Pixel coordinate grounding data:

+++

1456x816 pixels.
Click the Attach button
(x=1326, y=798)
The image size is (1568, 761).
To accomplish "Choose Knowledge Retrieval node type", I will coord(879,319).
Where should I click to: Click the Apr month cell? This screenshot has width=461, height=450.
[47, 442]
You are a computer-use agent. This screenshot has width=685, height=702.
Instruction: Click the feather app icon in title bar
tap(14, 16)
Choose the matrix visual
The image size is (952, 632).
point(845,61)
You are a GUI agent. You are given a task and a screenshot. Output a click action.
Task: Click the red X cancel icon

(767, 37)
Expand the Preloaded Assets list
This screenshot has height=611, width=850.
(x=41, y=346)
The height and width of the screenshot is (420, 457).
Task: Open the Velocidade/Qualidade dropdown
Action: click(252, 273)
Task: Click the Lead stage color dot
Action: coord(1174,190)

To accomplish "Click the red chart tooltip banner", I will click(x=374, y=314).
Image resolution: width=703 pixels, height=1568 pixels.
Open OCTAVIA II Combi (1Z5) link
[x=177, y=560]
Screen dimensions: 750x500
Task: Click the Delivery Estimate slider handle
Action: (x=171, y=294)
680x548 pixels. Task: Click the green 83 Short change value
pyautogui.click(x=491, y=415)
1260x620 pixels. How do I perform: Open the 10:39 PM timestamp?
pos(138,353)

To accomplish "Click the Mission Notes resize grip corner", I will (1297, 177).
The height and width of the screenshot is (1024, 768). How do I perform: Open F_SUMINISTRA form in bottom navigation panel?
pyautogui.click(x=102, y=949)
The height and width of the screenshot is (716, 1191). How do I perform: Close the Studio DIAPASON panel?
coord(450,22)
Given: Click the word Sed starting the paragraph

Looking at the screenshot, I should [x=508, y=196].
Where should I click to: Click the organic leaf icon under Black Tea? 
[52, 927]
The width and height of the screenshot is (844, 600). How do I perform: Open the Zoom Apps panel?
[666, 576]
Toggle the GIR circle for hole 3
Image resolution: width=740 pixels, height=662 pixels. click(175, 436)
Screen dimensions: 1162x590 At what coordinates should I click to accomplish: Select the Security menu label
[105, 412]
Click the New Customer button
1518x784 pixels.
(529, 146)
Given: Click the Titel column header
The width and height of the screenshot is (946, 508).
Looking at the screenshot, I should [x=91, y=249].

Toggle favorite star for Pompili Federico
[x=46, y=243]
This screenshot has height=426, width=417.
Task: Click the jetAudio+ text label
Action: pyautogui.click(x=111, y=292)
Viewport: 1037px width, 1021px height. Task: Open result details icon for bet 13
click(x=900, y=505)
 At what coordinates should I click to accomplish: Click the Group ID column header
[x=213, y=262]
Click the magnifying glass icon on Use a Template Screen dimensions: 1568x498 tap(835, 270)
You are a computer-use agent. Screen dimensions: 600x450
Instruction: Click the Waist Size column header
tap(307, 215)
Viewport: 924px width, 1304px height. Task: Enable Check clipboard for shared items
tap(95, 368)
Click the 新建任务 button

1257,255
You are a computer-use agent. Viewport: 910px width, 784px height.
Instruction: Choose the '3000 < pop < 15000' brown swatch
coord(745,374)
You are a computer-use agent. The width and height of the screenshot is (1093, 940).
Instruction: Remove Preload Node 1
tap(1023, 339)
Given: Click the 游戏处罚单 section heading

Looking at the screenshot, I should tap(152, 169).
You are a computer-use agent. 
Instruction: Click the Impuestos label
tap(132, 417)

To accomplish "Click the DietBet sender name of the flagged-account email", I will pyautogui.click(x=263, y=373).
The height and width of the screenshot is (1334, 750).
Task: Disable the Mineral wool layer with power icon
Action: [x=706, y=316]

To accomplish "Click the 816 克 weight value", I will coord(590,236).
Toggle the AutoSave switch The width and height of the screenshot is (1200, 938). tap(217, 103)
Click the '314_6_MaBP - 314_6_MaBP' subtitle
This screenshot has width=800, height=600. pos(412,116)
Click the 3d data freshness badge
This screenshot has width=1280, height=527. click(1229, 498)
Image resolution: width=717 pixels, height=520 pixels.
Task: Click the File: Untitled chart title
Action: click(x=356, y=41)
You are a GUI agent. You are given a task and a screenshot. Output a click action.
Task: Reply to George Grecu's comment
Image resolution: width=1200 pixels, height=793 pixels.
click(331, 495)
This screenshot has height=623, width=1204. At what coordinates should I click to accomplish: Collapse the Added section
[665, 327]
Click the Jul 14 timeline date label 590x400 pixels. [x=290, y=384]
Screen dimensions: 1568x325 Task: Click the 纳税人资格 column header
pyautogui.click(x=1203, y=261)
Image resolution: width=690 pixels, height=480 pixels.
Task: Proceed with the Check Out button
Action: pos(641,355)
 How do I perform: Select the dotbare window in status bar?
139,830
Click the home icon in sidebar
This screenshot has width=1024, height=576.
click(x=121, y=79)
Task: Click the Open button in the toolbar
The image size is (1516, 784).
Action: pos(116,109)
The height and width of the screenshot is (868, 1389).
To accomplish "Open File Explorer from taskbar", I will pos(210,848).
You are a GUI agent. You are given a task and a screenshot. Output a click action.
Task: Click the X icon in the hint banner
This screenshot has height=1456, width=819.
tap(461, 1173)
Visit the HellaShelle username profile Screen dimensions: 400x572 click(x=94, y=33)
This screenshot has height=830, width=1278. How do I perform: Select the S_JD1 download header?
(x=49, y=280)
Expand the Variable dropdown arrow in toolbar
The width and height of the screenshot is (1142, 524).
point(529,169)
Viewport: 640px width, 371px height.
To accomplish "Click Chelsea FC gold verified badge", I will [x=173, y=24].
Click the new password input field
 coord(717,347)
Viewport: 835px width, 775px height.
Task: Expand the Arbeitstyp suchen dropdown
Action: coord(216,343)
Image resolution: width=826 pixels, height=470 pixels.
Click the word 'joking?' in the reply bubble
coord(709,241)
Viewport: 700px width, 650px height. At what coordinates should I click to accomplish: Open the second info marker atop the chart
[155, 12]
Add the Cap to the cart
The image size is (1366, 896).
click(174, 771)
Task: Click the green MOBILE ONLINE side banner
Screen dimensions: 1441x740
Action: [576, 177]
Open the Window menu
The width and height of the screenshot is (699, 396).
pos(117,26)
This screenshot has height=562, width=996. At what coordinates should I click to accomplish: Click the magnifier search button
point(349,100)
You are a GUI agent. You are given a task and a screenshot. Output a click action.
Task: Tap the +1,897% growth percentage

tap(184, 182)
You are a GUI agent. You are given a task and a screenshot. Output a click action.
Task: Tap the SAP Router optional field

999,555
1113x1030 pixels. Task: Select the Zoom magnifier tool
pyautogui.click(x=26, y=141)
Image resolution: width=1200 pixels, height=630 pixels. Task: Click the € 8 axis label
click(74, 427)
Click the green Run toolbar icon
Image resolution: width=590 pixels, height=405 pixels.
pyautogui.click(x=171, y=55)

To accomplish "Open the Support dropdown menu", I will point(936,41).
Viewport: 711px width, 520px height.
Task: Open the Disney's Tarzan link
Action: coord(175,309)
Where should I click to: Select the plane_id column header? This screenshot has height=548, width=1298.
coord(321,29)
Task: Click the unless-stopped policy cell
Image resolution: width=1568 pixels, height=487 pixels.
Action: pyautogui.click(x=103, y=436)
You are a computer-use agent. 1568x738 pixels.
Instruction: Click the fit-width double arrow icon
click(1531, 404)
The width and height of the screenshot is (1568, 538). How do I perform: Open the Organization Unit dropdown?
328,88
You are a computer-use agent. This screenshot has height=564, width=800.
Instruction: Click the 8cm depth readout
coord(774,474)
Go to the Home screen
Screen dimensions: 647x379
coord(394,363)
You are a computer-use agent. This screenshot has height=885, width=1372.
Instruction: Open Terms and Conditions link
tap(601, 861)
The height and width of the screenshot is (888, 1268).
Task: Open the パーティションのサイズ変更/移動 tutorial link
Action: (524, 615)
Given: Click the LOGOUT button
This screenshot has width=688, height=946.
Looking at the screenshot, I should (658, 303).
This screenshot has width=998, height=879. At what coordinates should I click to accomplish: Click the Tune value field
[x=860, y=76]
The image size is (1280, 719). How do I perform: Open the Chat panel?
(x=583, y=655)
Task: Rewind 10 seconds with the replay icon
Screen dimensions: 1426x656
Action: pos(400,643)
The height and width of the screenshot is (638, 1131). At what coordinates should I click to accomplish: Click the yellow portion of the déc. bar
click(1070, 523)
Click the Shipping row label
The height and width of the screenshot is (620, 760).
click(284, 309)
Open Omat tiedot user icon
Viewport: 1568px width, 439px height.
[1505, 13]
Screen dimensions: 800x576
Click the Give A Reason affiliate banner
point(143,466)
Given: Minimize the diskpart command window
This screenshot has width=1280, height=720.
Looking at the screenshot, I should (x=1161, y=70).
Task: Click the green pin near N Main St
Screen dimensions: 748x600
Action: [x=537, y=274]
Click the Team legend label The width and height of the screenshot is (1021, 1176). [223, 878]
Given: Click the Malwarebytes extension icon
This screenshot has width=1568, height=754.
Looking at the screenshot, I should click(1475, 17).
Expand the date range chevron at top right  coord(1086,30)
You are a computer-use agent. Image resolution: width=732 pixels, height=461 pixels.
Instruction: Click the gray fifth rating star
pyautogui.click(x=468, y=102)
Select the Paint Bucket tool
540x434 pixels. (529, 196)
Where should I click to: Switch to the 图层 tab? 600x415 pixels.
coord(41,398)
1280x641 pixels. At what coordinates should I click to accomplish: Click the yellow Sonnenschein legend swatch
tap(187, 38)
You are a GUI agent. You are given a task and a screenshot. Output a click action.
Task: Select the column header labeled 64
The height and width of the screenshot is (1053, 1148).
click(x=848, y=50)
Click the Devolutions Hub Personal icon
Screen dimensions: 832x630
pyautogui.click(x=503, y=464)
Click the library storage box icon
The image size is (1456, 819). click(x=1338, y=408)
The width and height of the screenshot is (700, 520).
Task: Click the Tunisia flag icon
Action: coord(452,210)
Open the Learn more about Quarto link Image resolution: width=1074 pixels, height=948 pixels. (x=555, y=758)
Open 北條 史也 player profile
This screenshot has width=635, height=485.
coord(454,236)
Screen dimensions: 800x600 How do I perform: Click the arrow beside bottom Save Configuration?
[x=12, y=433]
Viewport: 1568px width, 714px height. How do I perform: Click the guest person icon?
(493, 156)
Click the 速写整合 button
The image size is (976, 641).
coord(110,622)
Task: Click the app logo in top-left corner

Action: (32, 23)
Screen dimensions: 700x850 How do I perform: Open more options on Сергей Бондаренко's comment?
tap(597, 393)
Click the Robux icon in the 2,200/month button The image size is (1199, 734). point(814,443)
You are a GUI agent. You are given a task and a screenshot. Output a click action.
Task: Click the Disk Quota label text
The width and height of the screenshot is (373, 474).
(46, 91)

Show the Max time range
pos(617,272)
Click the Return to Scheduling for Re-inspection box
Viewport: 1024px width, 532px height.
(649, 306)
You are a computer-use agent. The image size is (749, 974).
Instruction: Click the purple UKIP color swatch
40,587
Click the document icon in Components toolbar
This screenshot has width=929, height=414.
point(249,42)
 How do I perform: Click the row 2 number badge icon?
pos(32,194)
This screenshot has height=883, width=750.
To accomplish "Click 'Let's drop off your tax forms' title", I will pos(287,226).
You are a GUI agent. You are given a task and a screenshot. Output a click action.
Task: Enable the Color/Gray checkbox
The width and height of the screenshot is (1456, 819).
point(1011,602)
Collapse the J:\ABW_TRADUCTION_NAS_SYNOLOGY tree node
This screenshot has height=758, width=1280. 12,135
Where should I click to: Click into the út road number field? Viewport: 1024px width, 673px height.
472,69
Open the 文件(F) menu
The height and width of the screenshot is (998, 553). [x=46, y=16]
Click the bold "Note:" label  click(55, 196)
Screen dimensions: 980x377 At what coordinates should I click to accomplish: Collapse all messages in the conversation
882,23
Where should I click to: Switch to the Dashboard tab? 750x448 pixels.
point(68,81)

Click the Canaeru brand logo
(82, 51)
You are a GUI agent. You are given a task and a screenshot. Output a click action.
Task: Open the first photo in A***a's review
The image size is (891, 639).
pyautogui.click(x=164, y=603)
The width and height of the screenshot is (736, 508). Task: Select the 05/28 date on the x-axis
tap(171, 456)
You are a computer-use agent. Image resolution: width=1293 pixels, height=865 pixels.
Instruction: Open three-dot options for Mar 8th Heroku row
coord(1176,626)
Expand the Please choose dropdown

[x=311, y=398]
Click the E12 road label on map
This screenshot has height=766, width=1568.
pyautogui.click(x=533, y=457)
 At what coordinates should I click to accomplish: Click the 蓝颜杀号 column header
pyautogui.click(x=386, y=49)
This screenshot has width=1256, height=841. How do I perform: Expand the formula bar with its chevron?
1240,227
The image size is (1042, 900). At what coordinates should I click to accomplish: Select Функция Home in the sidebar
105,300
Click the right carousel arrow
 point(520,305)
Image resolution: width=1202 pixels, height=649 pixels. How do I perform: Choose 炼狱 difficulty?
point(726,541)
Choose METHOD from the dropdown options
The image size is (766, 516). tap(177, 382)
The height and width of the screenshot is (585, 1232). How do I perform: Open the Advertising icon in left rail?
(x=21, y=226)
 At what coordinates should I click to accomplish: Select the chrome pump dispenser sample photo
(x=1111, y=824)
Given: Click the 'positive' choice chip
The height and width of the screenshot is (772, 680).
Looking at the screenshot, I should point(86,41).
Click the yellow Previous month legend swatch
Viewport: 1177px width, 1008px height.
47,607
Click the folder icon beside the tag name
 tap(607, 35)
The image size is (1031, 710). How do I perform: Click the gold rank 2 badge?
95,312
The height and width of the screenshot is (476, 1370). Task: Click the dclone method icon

+++

Check each line of the records above for the word "computer", then give the number of lines that have it, with no other words.

11